▸ WHAT NEEDS TO BE DONE
Change every "screenshot" in the entries below to "screen capture" and keep the rest of the text the same. Leave the pictures out of your version.

*** Opening DATA SHOWN ***

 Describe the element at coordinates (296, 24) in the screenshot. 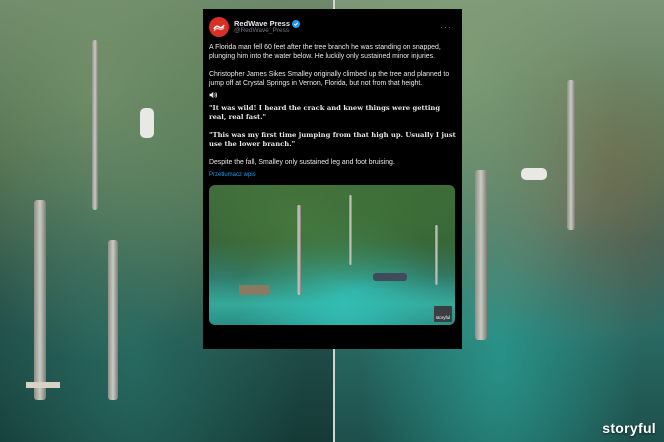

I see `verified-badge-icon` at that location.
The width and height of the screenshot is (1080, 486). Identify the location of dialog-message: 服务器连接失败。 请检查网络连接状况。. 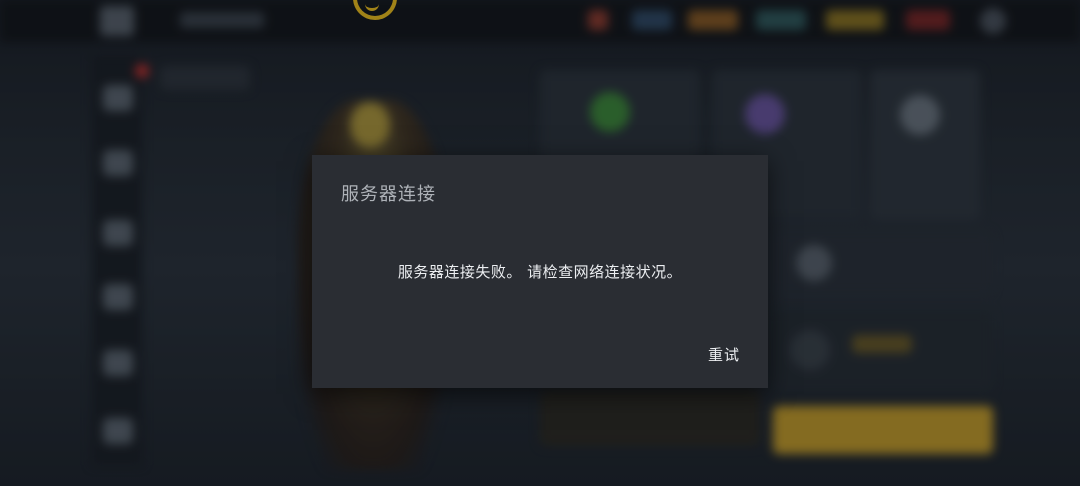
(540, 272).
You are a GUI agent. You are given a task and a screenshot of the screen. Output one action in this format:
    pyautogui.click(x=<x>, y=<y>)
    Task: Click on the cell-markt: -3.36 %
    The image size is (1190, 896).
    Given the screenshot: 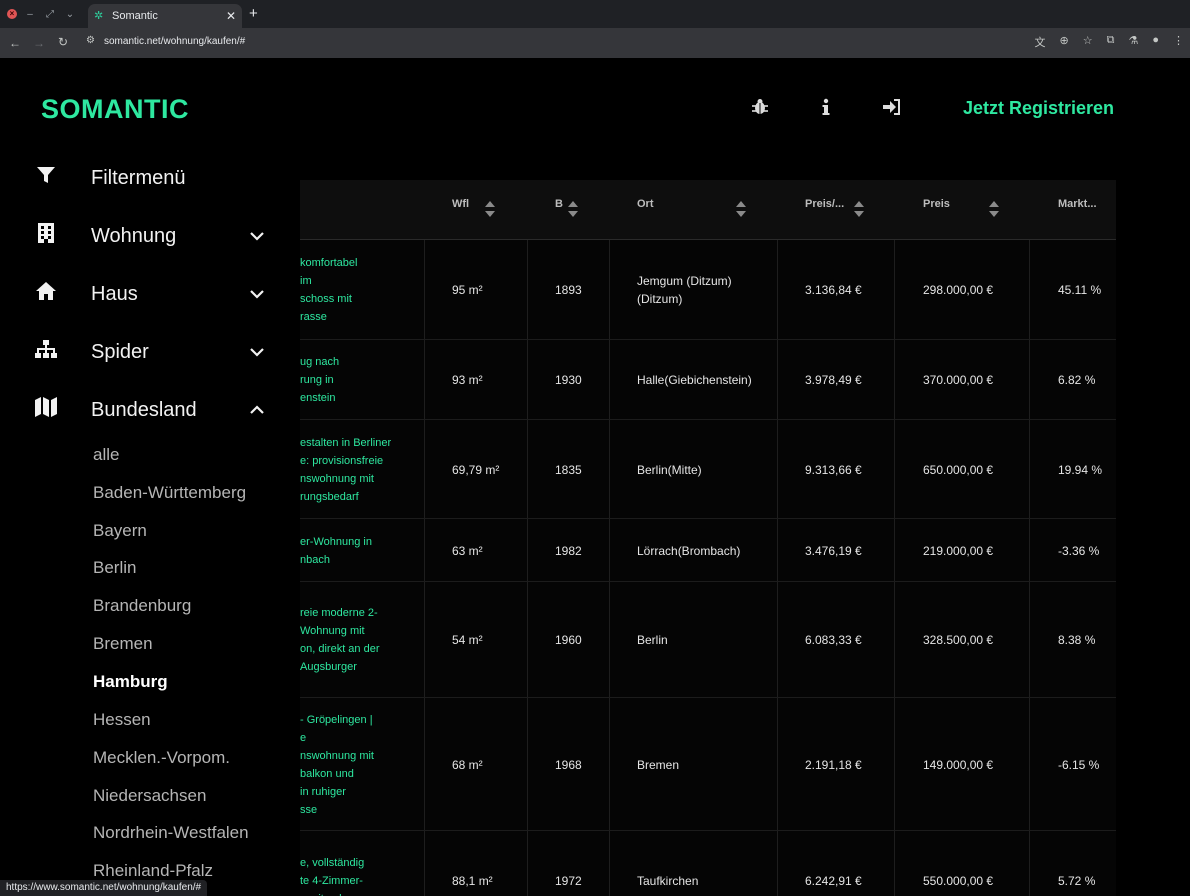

*** Closing DATA SHOWN ***

▸ EXERCISE RESULT
 Describe the element at coordinates (296, 24) in the screen capture. 

I see `verified-badge-icon` at that location.
The width and height of the screen capture is (1080, 486). Identify the location of dialog-message: 服务器连接失败。 请检查网络连接状况。. 
(540, 272).
You are a GUI agent. You are given a task and a screen capture of the screen. Output one action in this format:
    pyautogui.click(x=<x>, y=<y>)
    Task: Click on the cell-markt: -3.36 %
    The image size is (1190, 896).
    Given the screen capture: 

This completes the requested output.